:: Data to use

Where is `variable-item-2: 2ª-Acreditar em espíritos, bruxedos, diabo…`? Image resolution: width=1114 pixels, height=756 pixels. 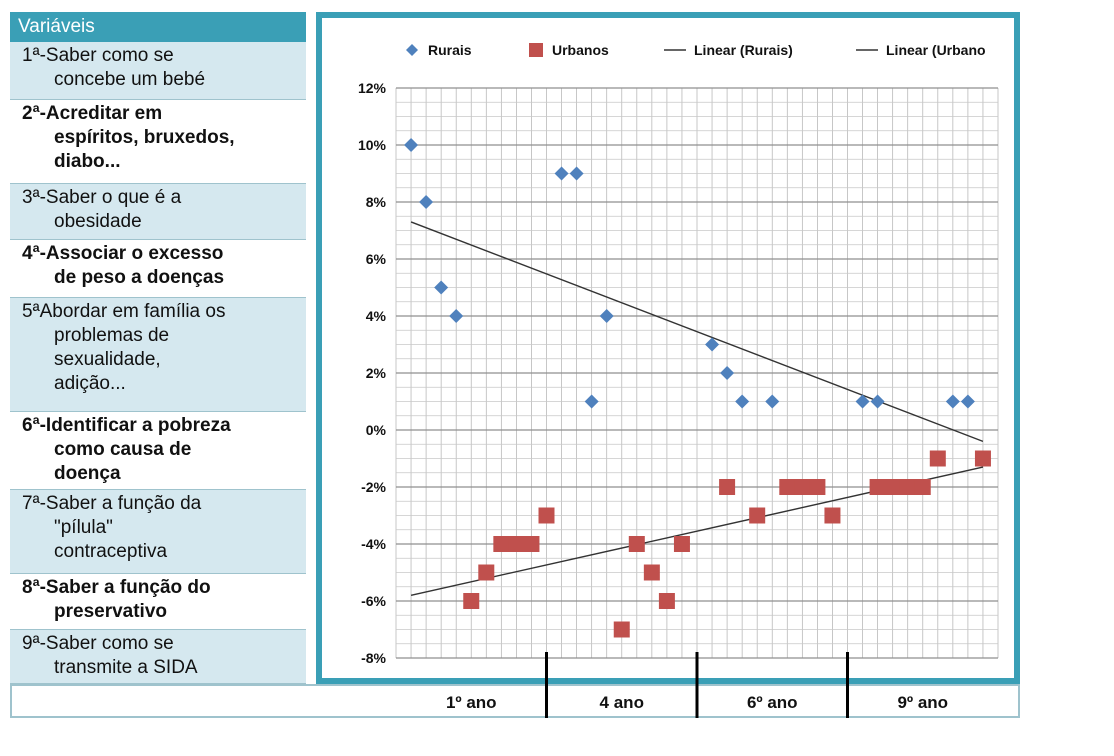
variable-item-2: 2ª-Acreditar em espíritos, bruxedos, diabo… is located at coordinates (158, 142).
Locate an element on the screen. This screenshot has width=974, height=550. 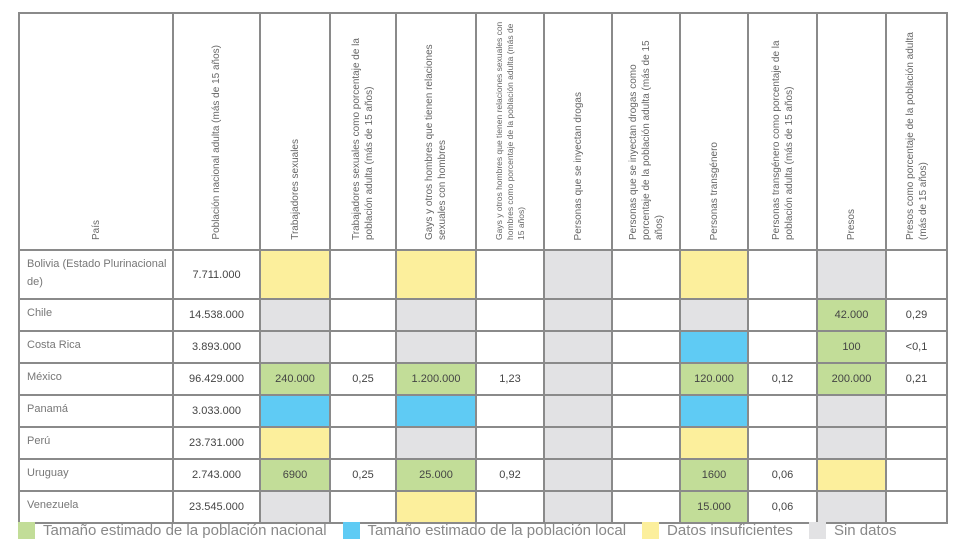
population-cell: 3.033.000 is located at coordinates (216, 411).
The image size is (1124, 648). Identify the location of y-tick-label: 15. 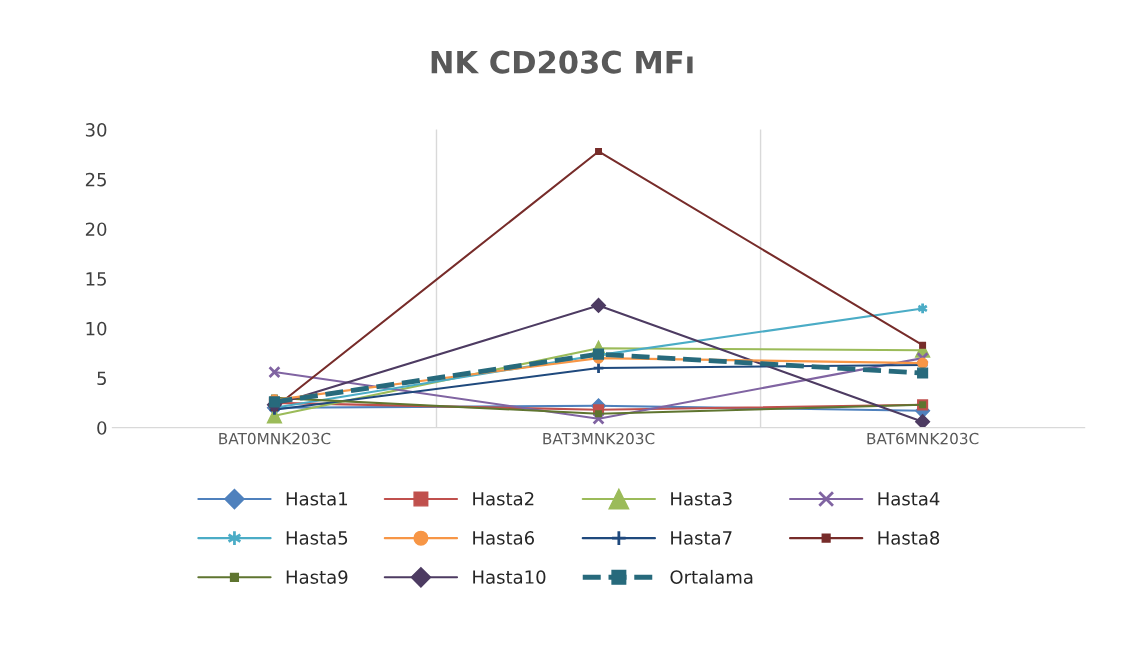
(96, 279).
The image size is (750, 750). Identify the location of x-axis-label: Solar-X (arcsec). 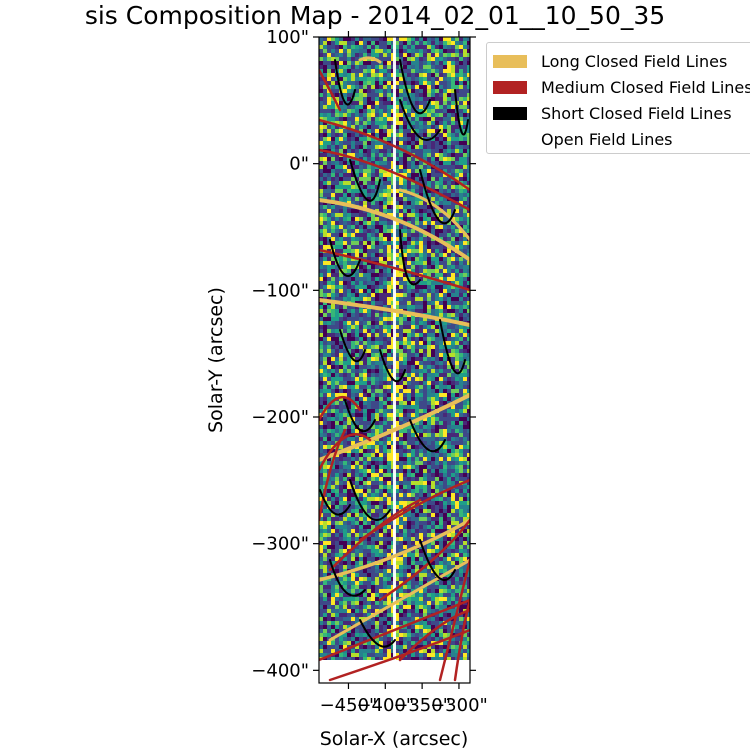
(394, 739).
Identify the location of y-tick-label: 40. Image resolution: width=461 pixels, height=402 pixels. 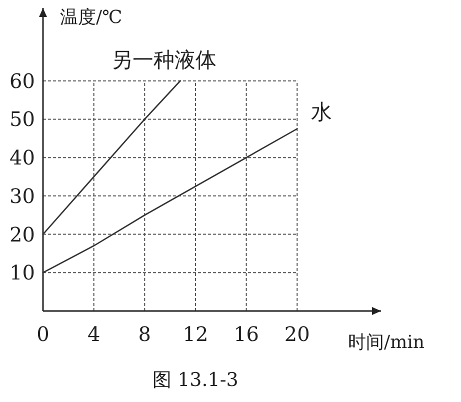
(22, 158).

::::

Required work> Quote all of the records above word for word, leaving the pictures out.

Response to this task>
Where is `variable-item-2: 2ª-Acreditar em espíritos, bruxedos, diabo…`? Image resolution: width=1114 pixels, height=756 pixels. 
variable-item-2: 2ª-Acreditar em espíritos, bruxedos, diabo… is located at coordinates (158, 142).
Locate an element on the screen. This screenshot has width=974, height=550. 
population-cell: 3.033.000 is located at coordinates (216, 411).
The image size is (1124, 648). Identify the location of y-tick-label: 15. 
(96, 279).
The image size is (750, 750). Identify the location of x-axis-label: Solar-X (arcsec). 
(394, 739).
Identify the location of y-tick-label: 40. Image resolution: width=461 pixels, height=402 pixels. 
(22, 158).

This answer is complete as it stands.